The three-year Great Lakes NOBOB (no ballast on board) assessment project focused on vessels that arrive at Great Lakes ports with a lot of cargo and very little ballast. The quantity of ballast is so small, in fact, that the vessels qualify as NOBOB and are exempt from some controls aimed at limiting the introduction of nonnative species via ballast water.

But quantities of ballast water too small to pump, as well as sediment, usually are in the tanks of NOBOB vessels, and these can harbor exotic organisms. If a ship offloads cargo at one Great Lakes port, it must take on ballast to maintain stability and nonnative species in the dregs will mix in with this new water. If this ship then takes on cargo at another Great Lakes port and has to dump ballast, the nonnative species can find their way into the Great Lakes.

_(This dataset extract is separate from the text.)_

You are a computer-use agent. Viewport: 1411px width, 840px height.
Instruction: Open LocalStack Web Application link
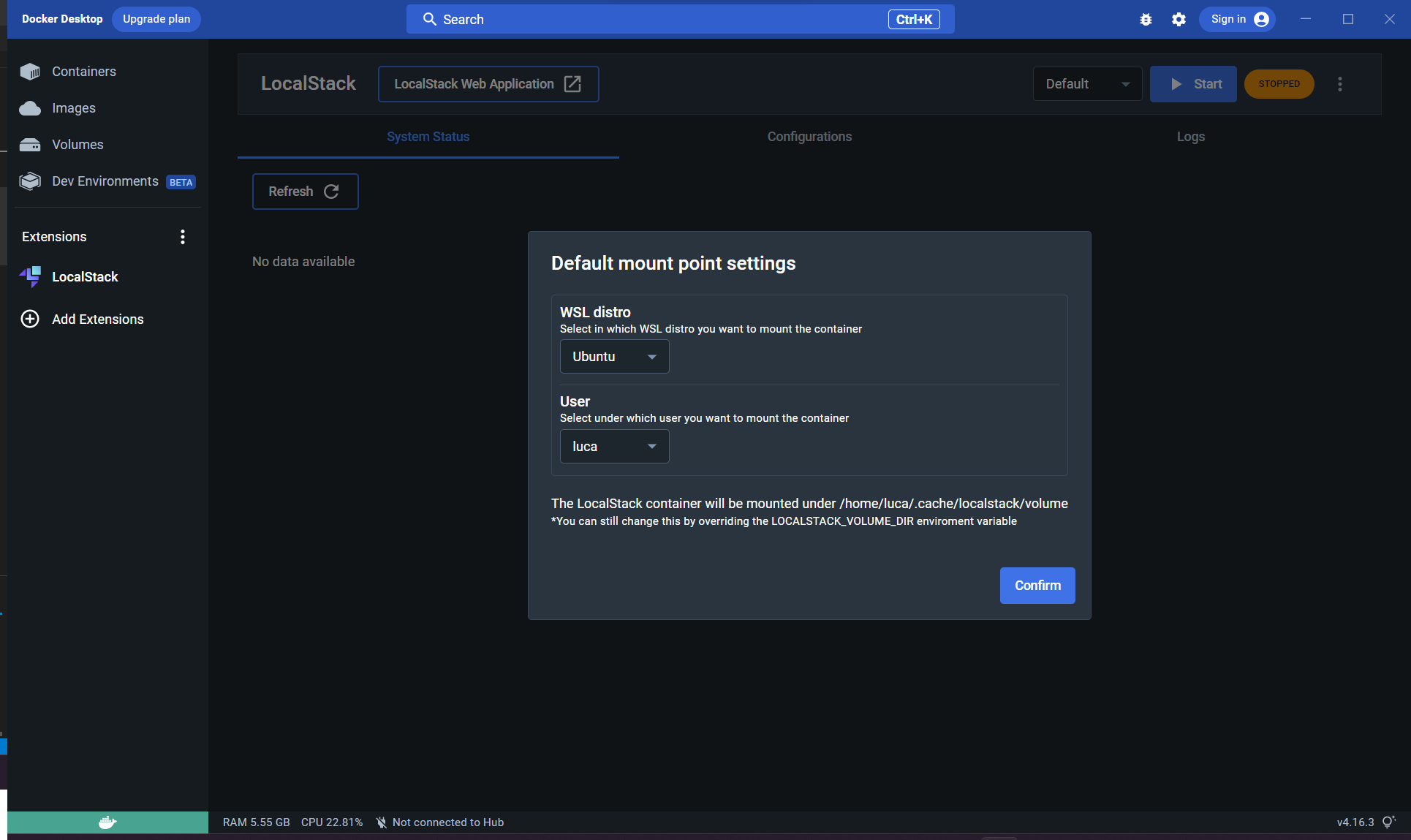pos(488,84)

The researchers recommend in a final report that ships destined for the Great Lakes regularly perform saltwater flushes of all technically empty ballast tanks when transiting oceans.

In 2005, a U.S. Coast Guard statement encouraged mid-ocean flushing, but the procedure has yet to be added to the Code of Best Practices for Ballast Water Management that applies to NOBOB vessels using domestic Great Lakes harbors. Canada, on the other hand, adopted management regulations in 2005 that require the flushing or some other salt treatment of ballast water, including residual water in NOBOB vessels, before ships can take on cargo at Canadian Great Lakes ports.

David Reid, a researcher with the Great Lakes Environmental Research Laboratory of the U.S. National Oceanic and Atmospheric Administration (NOAA) and a co-leader of the NOBOB study group, told news media, "This report is actually providing, finally, the basis of support for why the Canadians did what they did."

The latest report, which is titled, "Identifying, Verifying and Establishing Options for Best Management Practices for NOBOB Vessels," was funded by the Great Lakes Protection Fund, with support also from the Coast Guard and NOAA.

The saltwater treatments and other routine ballast tank maintenance procedures are consider low-cost alternatives to regulations that would require the use of sanitizing technologies employing chemicals, heat, ozone or ultraviolet radiation. These have been shown to be effective, but they are very expensive.